◆ Text excerpt
━━━━━━

During the 3 day smelting about 8.000 kg of ore (iron sand) and about 13.000 kg of charcoal are fed to the smelter, producing a bloom around 1.500 kg. The ratio of ore : bloom thus is around 5 : 1, not a great value for a large-size smelter.
Here are some blooms:
Bloom (kera) produced in Japanese bloomery 
(tatara furnace)
Bloom (kera) produced in Japanese bloomery 
(tatara furnace) Blooms (kera)
produced in tatara
furnaces
Source: Internet at large
This is not clean stuff but the usual messy sponge-like conglomerate of iron / steel with all kinds of carbon concentrations plus enclosed slag, charcoal, and dirt pieces. It is certainly bigger but not necessarily better than European counterparts. It does not contain phosphorous though, due to the ore used. That is generally very good but prevents decorative pattern welding that relies on phosphorous steel for color contrast.
For a piece of not-so-great iron / steel, the bloom produced in a tatara furnace is fantastically expensive. The costs for making a tatara bloom are in the $100.000 region, about 100 times more than what you pay for the same amount of modern steel.
     
  Producing the Starting Material
The first "nihonto", the curved single-edged Japanese swords, were "koto" or old swords from around 900–1596.That time period covers 700 years and the swords forged around 900 were of course different from those made 700 years later - if not much in looks, certainly in composition.
The very early Japanese sword smith forged swords around 1000 AD in the same way some of his colleagues did that in Europe about 1000 years earlier. He made a blade from one piece of iron / steel. He might have used just one bloom but more likely he first made that one piece of iron / steel by fire welding smaller pieces.
How do I know this? From reading a few short remarks in the few contributions related to the topic that I could find in the Net. The picture below attests to this:
Japanese sword; development 
of complexity
Development of the complexity of the Japanese sword blade
Large picture
Source: http://ohmura-study.net/994.html.This is not the original source but a student paper without recognizable references (parts were written in Japanese). I could not find the source of the original picture.

━━━━━━

◆ Data section
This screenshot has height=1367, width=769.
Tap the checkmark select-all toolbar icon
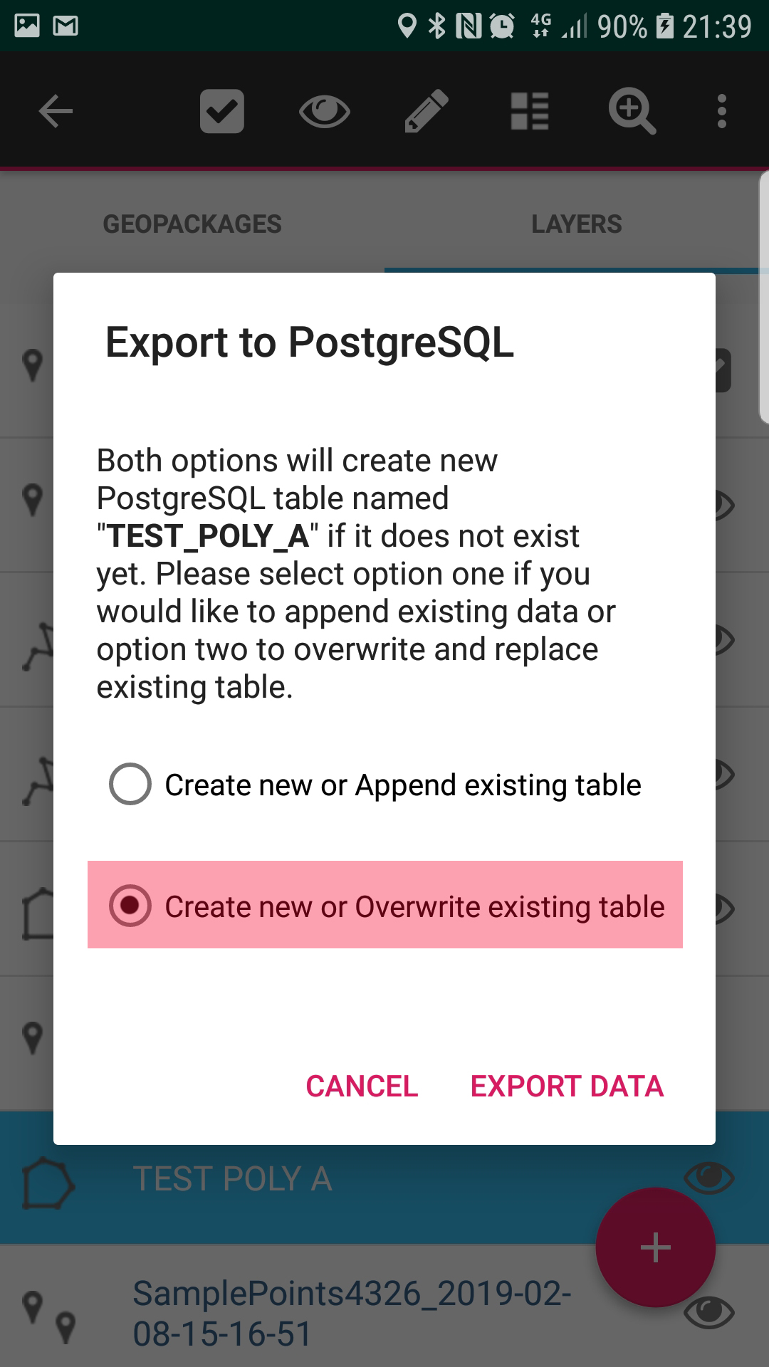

━━━━━━

◆ Required work
Write out the part of the text about tatara smelting and Japanese swords that runs from "Here are some" up to and including "furnace) Blooms (kera)".

◆ Problem solution
Here are some blooms:
Bloom (kera) produced in Japanese bloomery 
(tatara furnace)
Bloom (kera) produced in Japanese bloomery 
(tatara furnace) Blooms (kera)